GIVEN PROBLEM:
Continue the travel account of the crowded bus ride from Magwe to Nyaung U, picking up after its last sentence.

EXCERPT PROVIDED:
Since leaving Ottawa 10 months ago, we have travelled by 19 modes of transport, from once to a zillion times: car and taxi, plane, train, subway and skytrain, by foot, bicycle, bullock cart and horse cart, several kinds of boats (abra, catamaran, felucca, ferry, longtail boat, and speed boat), pickup and săwngthăew, and, last but not least, all sorts of buses!
Our most ... memorable ... bus trip was from Magwe to Nyaung U in Myanmar. At 4:00am, we sleepily walk in the dark along the deserted road to the bus station. At 4:30am after broken communication in English and attempts to understand Burmese signs by comparing them with Burmese characters in our travel guide, we secure seats on a full 20-seater bus to Nyaung U. And a full bus it is! A quick glance through the bus window confirms that there is no room inside the bus for our backpack. It is handed up to the man on top of the roof of the bus who ties down a mountainous heap of luggage and rice bags, a heap which looks like it will tip the bus. We are then motioned to enter the bus. At least 20 faces peer at us as we hoist ourselves onto waist-high piled rice bags, and crawl on our hands and knees down the narrow aisle to the only empty seats. Our seats are an unpadded wooden bench with an almost 90° angled back. The rice bags are also piled to the height of the bench seat in the leg space areas between the narrowly-spaced benches. Therefore, we each fold ourselves into our seats, our knees pulled up under our chins and pressed up against the back of the bench in front of us. The journey begins.

DATASET ENTRIES:
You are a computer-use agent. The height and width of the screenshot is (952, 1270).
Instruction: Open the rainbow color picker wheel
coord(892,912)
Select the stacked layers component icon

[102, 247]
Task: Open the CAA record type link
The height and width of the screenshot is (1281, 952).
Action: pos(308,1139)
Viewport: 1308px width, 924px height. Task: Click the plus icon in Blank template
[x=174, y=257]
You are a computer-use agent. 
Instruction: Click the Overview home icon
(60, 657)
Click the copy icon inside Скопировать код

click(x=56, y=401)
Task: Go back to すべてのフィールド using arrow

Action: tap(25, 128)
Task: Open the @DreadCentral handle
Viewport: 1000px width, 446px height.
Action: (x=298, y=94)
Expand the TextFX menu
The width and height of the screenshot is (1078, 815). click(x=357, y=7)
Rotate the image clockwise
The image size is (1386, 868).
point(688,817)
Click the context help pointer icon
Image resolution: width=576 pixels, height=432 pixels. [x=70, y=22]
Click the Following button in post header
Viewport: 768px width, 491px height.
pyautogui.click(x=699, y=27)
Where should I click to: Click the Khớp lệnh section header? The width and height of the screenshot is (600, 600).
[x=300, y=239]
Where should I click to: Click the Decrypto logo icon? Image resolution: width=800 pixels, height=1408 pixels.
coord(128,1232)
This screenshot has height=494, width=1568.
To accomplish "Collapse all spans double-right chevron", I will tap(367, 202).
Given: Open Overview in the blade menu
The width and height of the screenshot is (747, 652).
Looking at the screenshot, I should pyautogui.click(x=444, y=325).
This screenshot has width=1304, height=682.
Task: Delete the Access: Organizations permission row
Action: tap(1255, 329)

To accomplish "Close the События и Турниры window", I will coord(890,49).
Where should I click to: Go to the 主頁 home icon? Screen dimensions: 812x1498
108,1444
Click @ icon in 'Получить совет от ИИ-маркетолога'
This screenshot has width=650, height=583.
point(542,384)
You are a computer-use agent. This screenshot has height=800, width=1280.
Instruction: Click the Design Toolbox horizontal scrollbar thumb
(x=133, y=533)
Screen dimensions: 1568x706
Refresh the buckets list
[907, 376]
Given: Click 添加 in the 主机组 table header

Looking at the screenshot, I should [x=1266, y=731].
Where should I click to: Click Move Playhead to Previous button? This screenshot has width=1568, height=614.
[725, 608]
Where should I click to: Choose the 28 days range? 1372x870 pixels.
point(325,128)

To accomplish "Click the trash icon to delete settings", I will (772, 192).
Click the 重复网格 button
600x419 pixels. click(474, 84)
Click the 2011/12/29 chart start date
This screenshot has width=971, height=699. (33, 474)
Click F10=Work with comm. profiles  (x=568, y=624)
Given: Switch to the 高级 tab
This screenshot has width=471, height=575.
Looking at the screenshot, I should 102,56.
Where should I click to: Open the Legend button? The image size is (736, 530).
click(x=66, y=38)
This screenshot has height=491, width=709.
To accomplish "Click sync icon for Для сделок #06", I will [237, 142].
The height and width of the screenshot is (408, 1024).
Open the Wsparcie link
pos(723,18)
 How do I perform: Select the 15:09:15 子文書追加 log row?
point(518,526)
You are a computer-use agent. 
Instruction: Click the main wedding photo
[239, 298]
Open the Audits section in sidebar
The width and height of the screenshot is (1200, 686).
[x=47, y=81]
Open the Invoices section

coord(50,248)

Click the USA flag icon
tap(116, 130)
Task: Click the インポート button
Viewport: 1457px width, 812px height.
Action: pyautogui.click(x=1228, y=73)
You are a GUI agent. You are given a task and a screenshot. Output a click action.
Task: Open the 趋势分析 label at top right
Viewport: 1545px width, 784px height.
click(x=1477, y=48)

RESPONSE BELOW:
As the hours too slowly and uncomfortably pass, more and more passengers are squished into or onto the over-full bus: people sit on the rice bags in the narrow aisle down the middle of the bus, people sit on rice bags in the small space at the back of the bus behind the benches, people outside hang off the sides and back of the bus, and people sit on the top of the roof. This, I am quickly learning, is the norm in Myanmar.
Because I am tightly wedged into my seat, it is too great of an effort to turn more than my head to count the total number of passengers: there could be as many as 15-20 more in or on the bus, in addition to the 20 who are seated on the benches.
It is slow and uncomfortable travel. The road is in very poor condition. When the road is paved, we travel between 20-30km/h, and experience huge potholes, uneven and rocky surfaces, and precarious turns on the narrow road. When the road is unpaved, we travel even slower, experience the same things, but with dust. Adjusting my position in the few centimetres of space we share between the two of us does not alleviate the increasing pain that my spine and bum suffer as the hours creep by.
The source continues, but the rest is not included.